Matt legde haar op het bed en ging naast haar zitten om haar in te stoppen. Ze zag er broos uit, alsof ze niet genoeg had gegeten.
“Ze is te mager. Misschien is ze gewoon flauwgevallen van de honger?” vroeg Matt.
“Ik dacht dat het je geruststelde om te denken dat ik haar bang had gemaakt.”
“Misschien een beetje,” zei hij, terwijl zijn lippen trilden.
Toen de dokter arriveerde, stuurde ze ons de kamer uit. De enige reden dat ik het toestond, was omdat ik wist dat ze Lucy nooit kwaad zou doen.
“Wie is zij?” vroeg de dokter voordat ze de deur achter ons sloot.
Ik keek naar Matt terwijl hij naar mij keek. De dokter was enigszins verbonden met de roedel, maar ze was nog geen officieel lid. Moesten we het haar vertellen?
“Een nieuwe bedpartner,” zei ik.
Ze keek wantrouwend, alsof ze me niet geloofde, maar ze vroeg niets en sloot zachtjes de deur.
Matt keek me aan met een opgetrokken wenkbrauw.
“Wat?”
“Is dat het beste wat je kon verzinnen?”
“Ik zag jou geen suggesties doen.”
Hij haalde zijn schouders op. “Ik zou haar gewoon de waarheid hebben verteld.

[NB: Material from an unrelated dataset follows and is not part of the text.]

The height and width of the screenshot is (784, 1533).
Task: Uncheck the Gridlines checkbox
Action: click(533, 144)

Het is niet alsof het onze levensstijl zal veranderen. Ze is maar half.”
“Dat is waar. Zelfs als we wilden, konden we niet verwachten dat ze het bijhoudt.”
Ik nam plaats in de zitkamer verderop in de gang. Matt voegde zich bij me. We schonken drankjes in en wachtten. Ik had geen idee wat voor onderzoek ze uitvoerde, maar ik hoopte dat de resultaten niet betekenden dat ze een vreselijke ziekte had.

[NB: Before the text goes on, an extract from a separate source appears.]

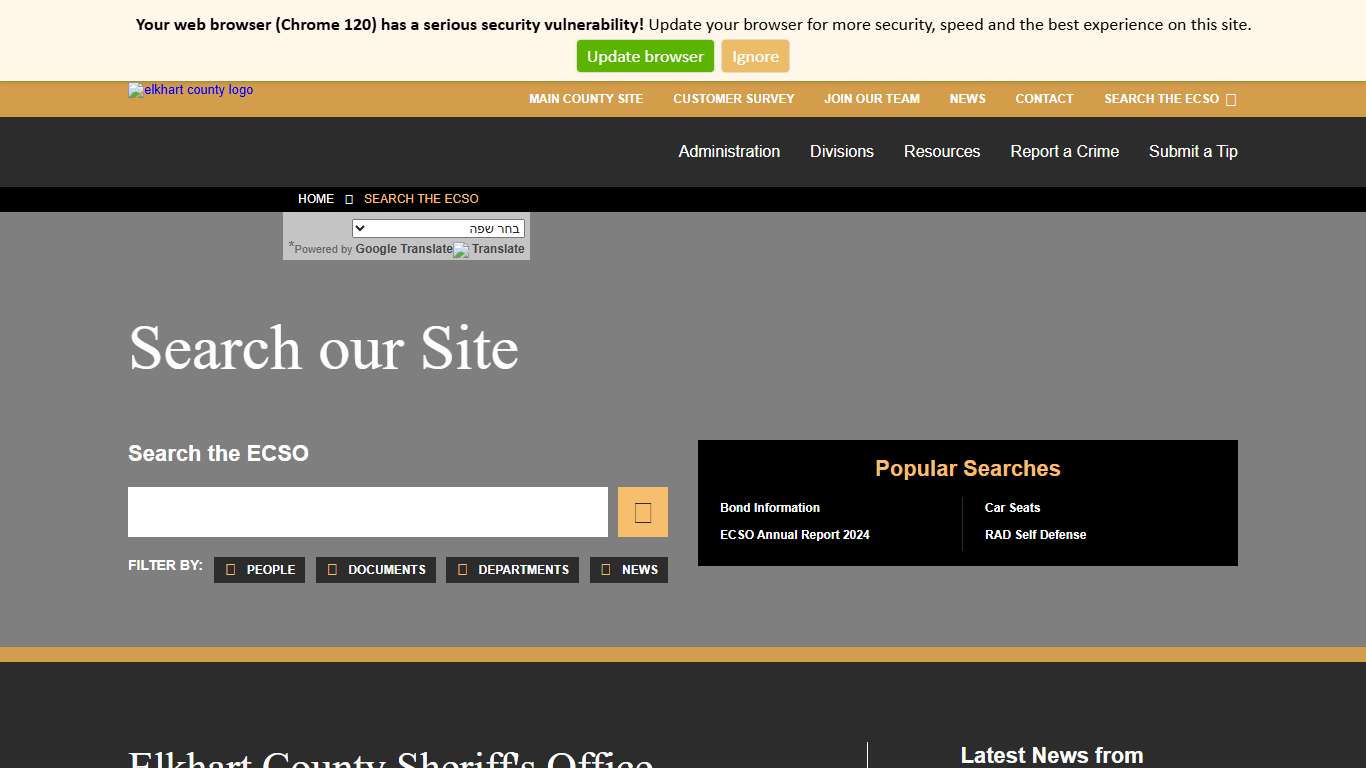Open the language selection dropdown
Screen dimensions: 1366x768
pos(438,229)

De dokter kwam even later de gang in en stond in de deuropening met een afkeurende blik.
“En?”
“Stress, ondervoeding, uitputting – ze heeft rust en voedsel nodig. Ik weet niet wanneer jullie van plan waren om jullie belachelijke seksuele driften op het meisje los te laten, maar jullie zullen moeten wachten tot ze sterk genoeg is... Ze is een beetje jong voor jullie smaak, nietwaar?”
Ik liet mijn tanden zien. “Dank je. Dat is alles.”

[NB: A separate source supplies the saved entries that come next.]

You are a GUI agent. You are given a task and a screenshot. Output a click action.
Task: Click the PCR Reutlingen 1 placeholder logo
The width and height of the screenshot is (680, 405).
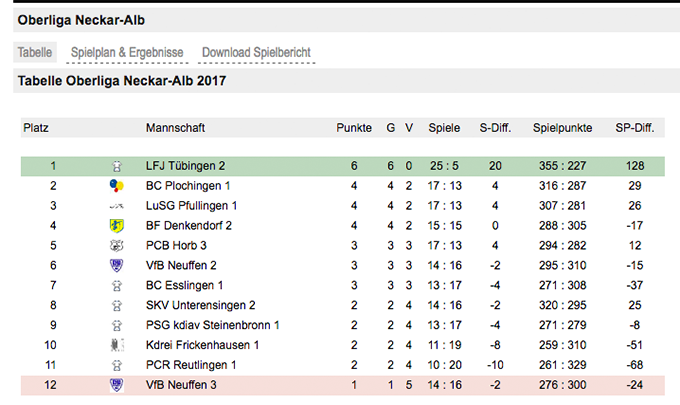[117, 366]
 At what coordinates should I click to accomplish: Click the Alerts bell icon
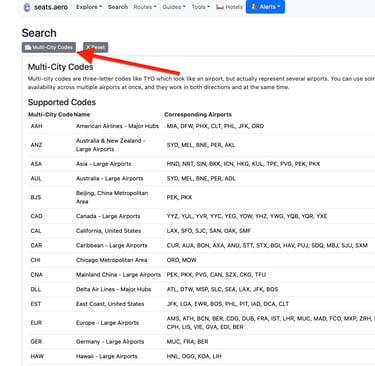pyautogui.click(x=254, y=7)
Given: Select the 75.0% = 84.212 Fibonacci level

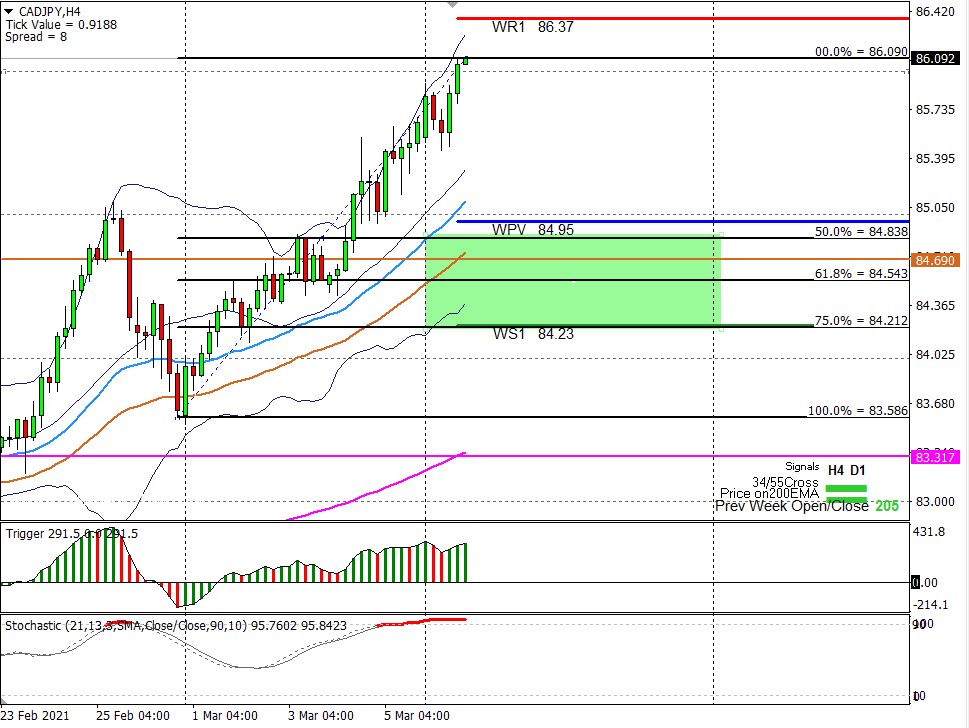Looking at the screenshot, I should tap(860, 321).
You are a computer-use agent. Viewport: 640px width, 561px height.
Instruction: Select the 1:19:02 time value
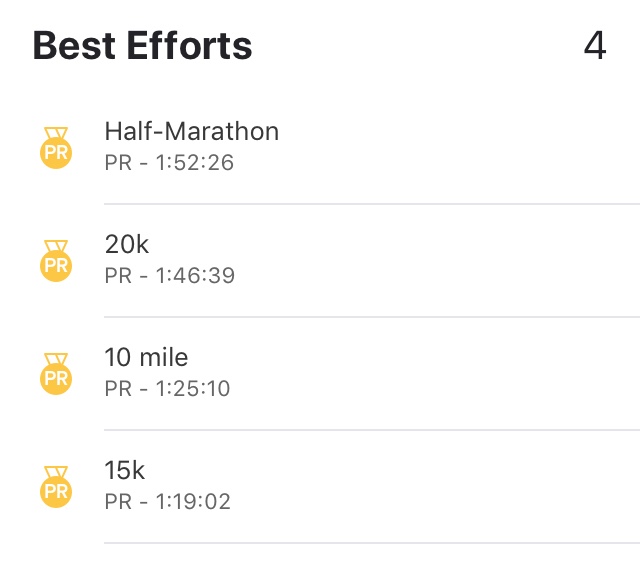[192, 501]
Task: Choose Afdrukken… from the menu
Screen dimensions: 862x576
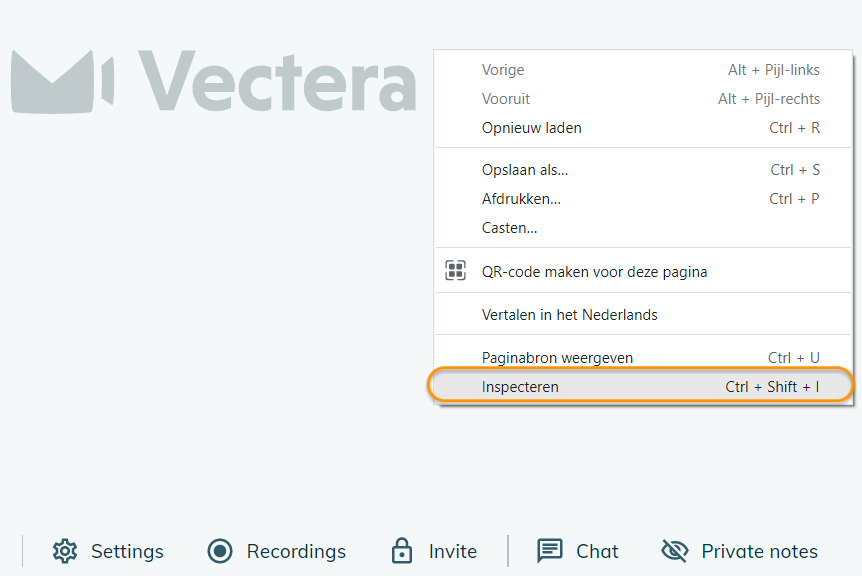Action: coord(521,199)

Ze snoof en legde een stapel papieren op de tafel tussen ons. Een pagina was de rekening, de andere twee waren zorginstructies.
“Ik weet niet hoe ik moet koken,” zei Matt. “Jij weet ook niet hoe je moet koken.”
“Bel dan de chef en laat zijn assistent hier komen om ervoor te zorgen dat ze te eten krijgt.” Ik stond op en liep de gang door naar de kamer waar ze was. “Kom je?”
Ik hoefde het eigenlijk niet te vragen, want ik voelde hem achter me aankomen.
Lucy
Tegen de tijd dat ik besefte dat ik was flauwgevallen, werd ik wakker. Mijn hoofd bonkte. Mijn hele lichaam deed pijn alsof ik heen en weer was geslingerd. Toen herinnerde ik me alles wat er was gebeurd. Ik was verkocht, gekocht en gekust door twee vreemden. Ik was naar een vreemd huis gebracht met de wetenschap dat ze zouden doen wat ze wilden met me, en ik had geen uitweg.
Ik wilde mijn ogen bijna niet openen.
Toen deed ik het toch, omdat mijn maag knorde. Ik opende mijn ogen langzaam en realiseerde me dat ik in een bed lag. Ik probeerde overeind te komen en voelde het gewicht van iets dat me op mijn plaats hield. Ik hapte naar adem en keek naar links en rechts.
Matt was daar met zijn arm over mijn middel, en Tony was aan de andere kant met zijn arm net boven die van Matt.
Ze sliepen allebei diep, en behalve de pijn in mijn hoofd, deed niets anders pijn.
“Je bent wakker,” zei Tony. Ik schrok toen ik zijn ogen in het donker voelde. Hij ging rechtop zitten. “Blijf hier. Ik haal je avondeten.”
Hij vertrok zonder een woord meer. Matt mompelde iets en trok me dichter naar zich toe, en alles wat ik kon doen was daar in shock liggen.